=== Zu erledigende Aufgabe ===
Zitiere die folgenden Daten vollständig und Zeile für Zeile wortgetreu, aber ohne die Bilder.

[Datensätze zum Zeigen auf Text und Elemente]
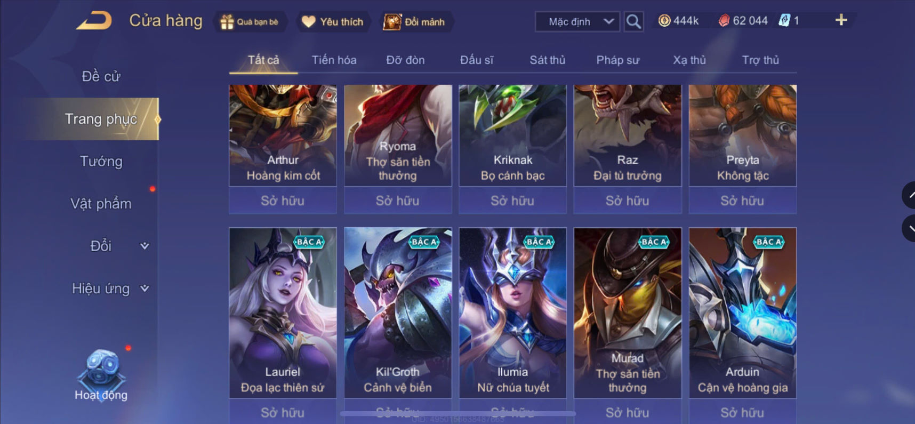
Task: Go back using the golden arrow icon
Action: point(94,21)
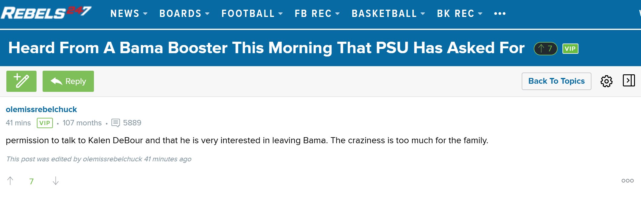Screen dimensions: 641x197
Task: Expand the FOOTBALL dropdown menu
Action: pyautogui.click(x=252, y=14)
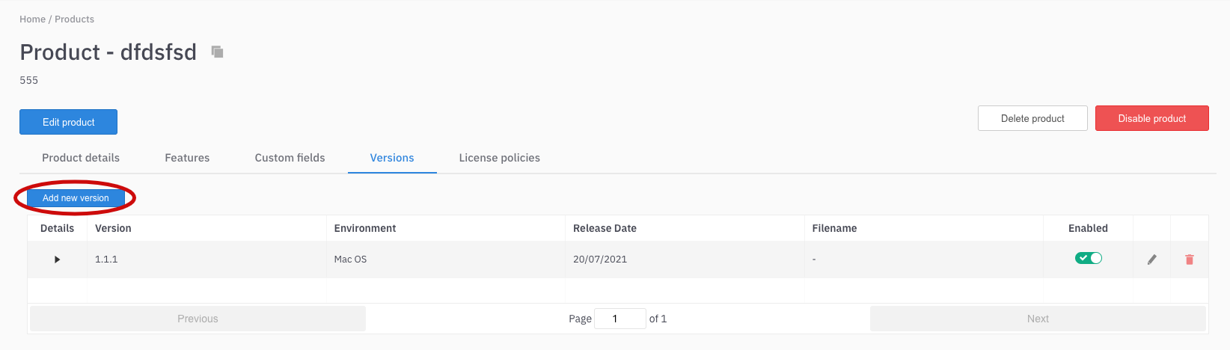Go to Products in the breadcrumb
Image resolution: width=1230 pixels, height=350 pixels.
pyautogui.click(x=74, y=19)
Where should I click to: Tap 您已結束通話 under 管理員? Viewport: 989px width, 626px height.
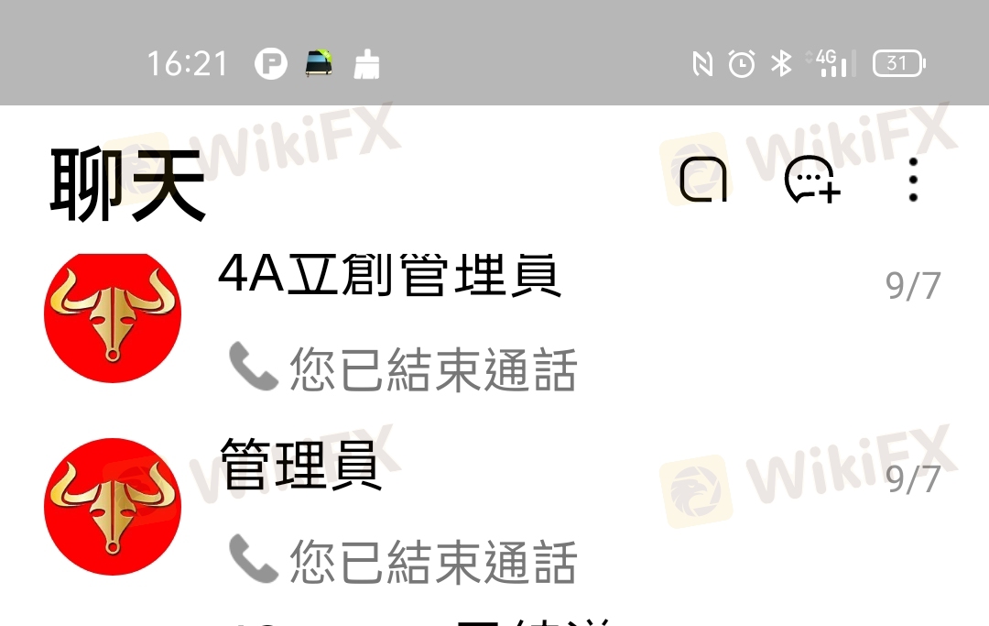(x=433, y=562)
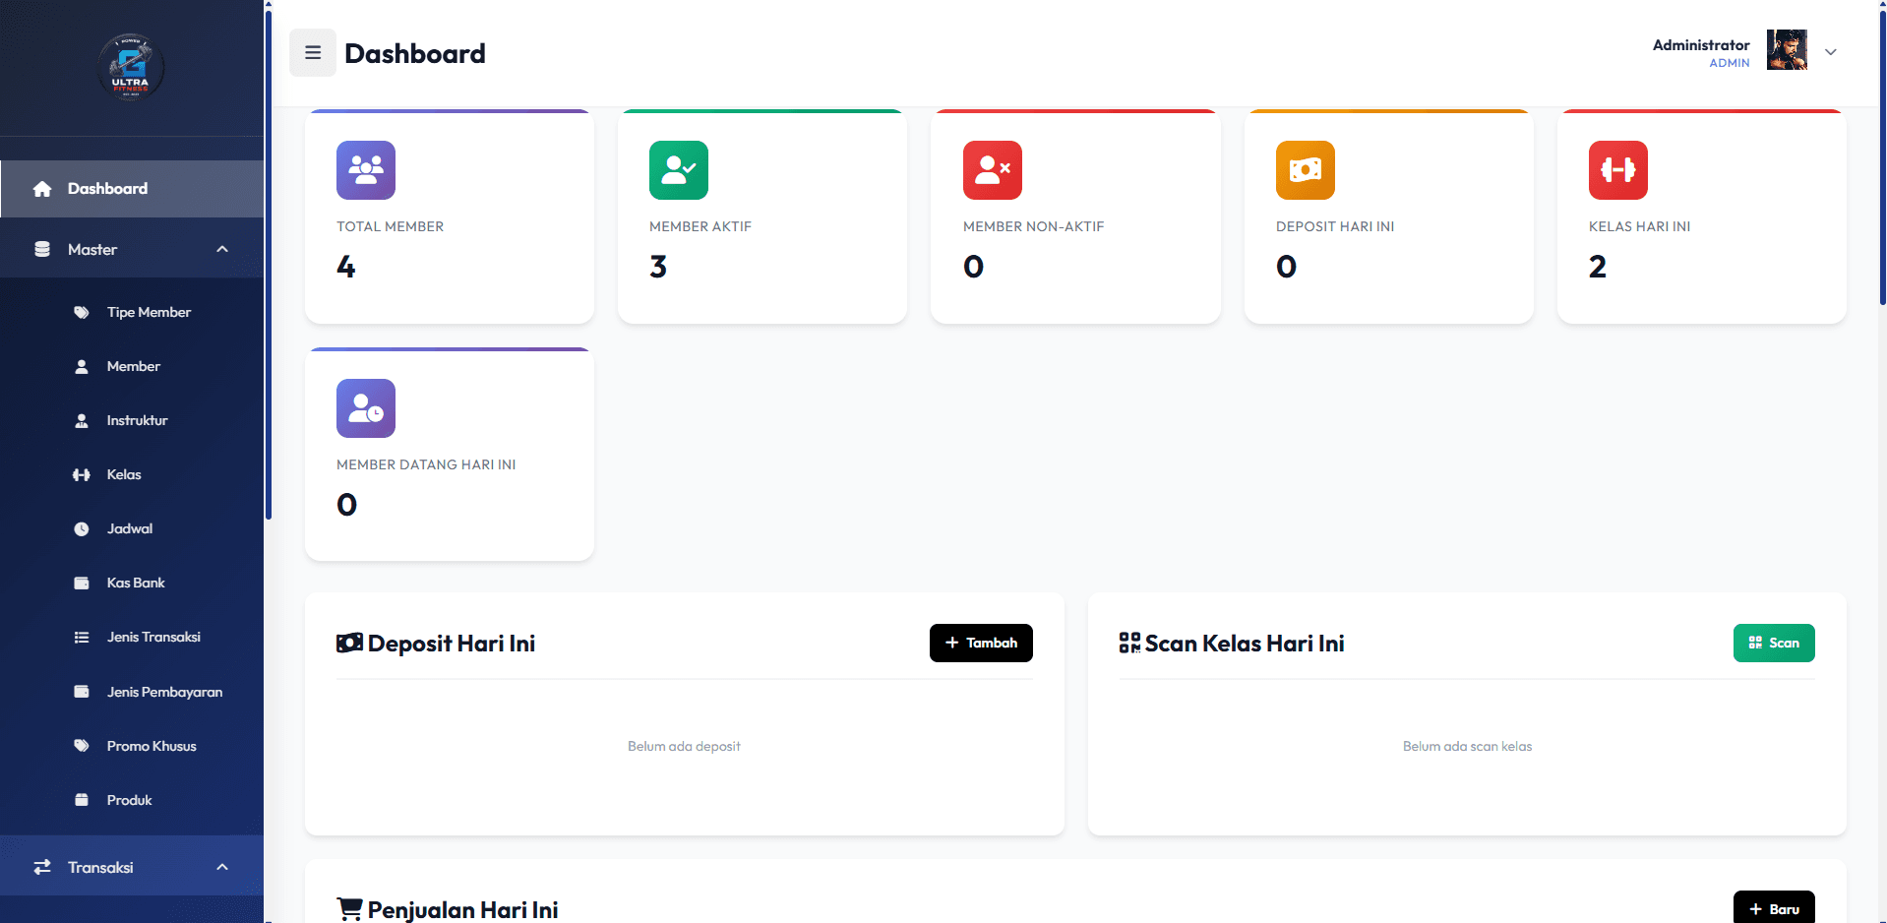Screen dimensions: 1887x923
Task: Click the Transaksi arrows icon in sidebar
Action: [x=42, y=867]
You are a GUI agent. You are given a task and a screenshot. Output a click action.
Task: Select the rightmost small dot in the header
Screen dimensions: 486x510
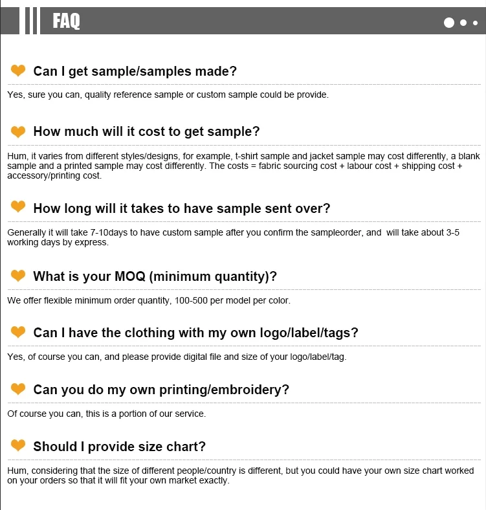[x=476, y=23]
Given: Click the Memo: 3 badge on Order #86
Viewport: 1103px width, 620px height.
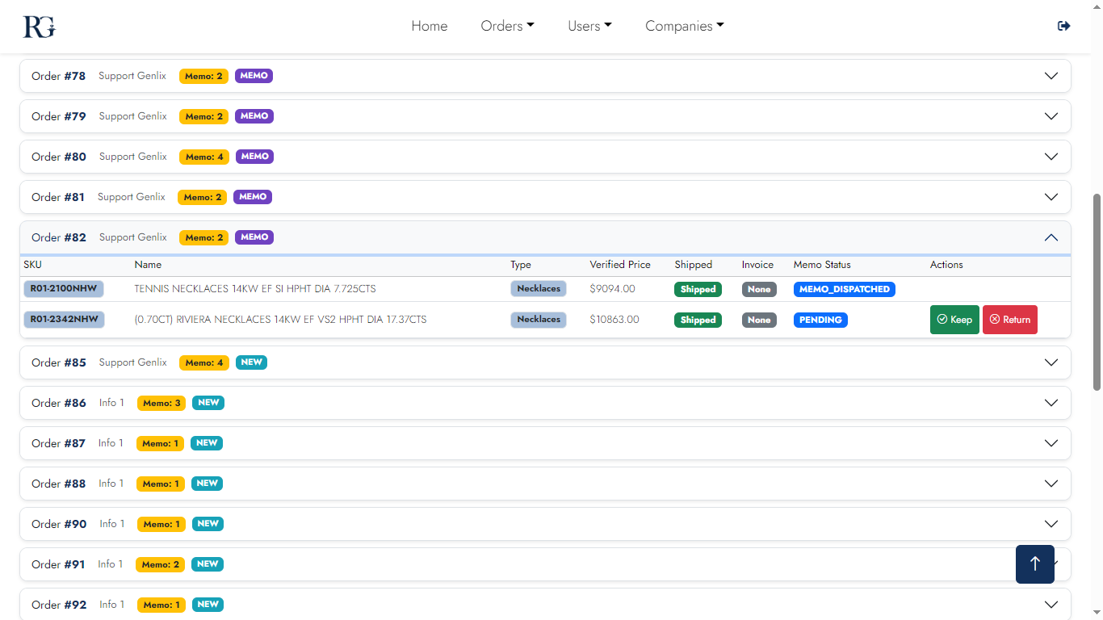Looking at the screenshot, I should coord(161,403).
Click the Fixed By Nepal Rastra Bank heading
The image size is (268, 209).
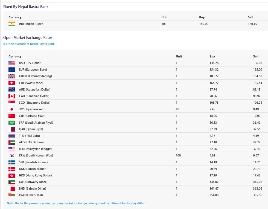[x=26, y=7]
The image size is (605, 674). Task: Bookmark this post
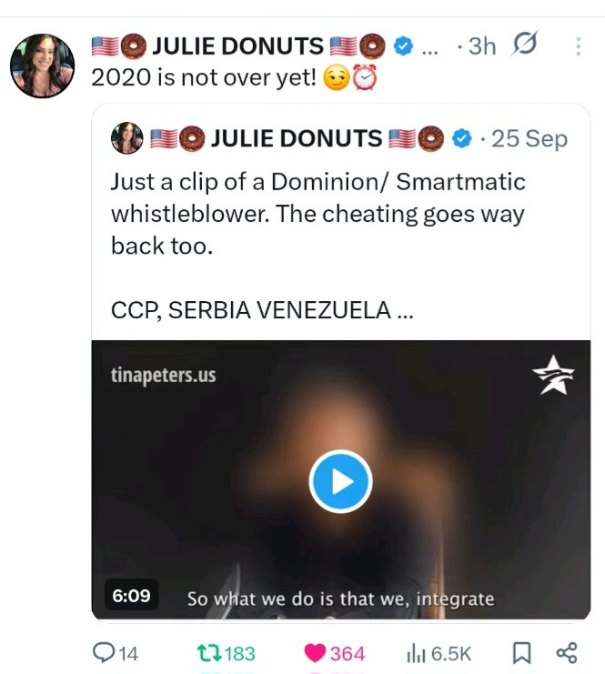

=== Gelöste Aufgabe ===
Task: Go back using the golden arrow icon
Action: point(94,21)
Screen dimensions: 641x197
Task: Expand the FOOTBALL dropdown menu
Action: pyautogui.click(x=252, y=14)
Go to Products in the breadcrumb
Image resolution: width=1230 pixels, height=350 pixels.
pyautogui.click(x=74, y=19)
Where should I click to: Tap 您已結束通話 under 管理員? Viewport: 989px width, 626px height.
(x=433, y=562)
Screen dimensions: 1887x923
Task: Click the Transaksi arrows icon in sidebar
Action: [x=42, y=867]
You are a GUI agent. You are given a task and a screenshot. Output a click action.
Task: Select the rightmost small dot in the header
Screen dimensions: 486x510
[x=476, y=23]
Given: Click the Memo: 3 badge on Order #86
Viewport: 1103px width, 620px height.
Looking at the screenshot, I should coord(161,403).
Click the Fixed By Nepal Rastra Bank heading
The image size is (268, 209).
[x=26, y=7]
The image size is (605, 674). Task: Bookmark this post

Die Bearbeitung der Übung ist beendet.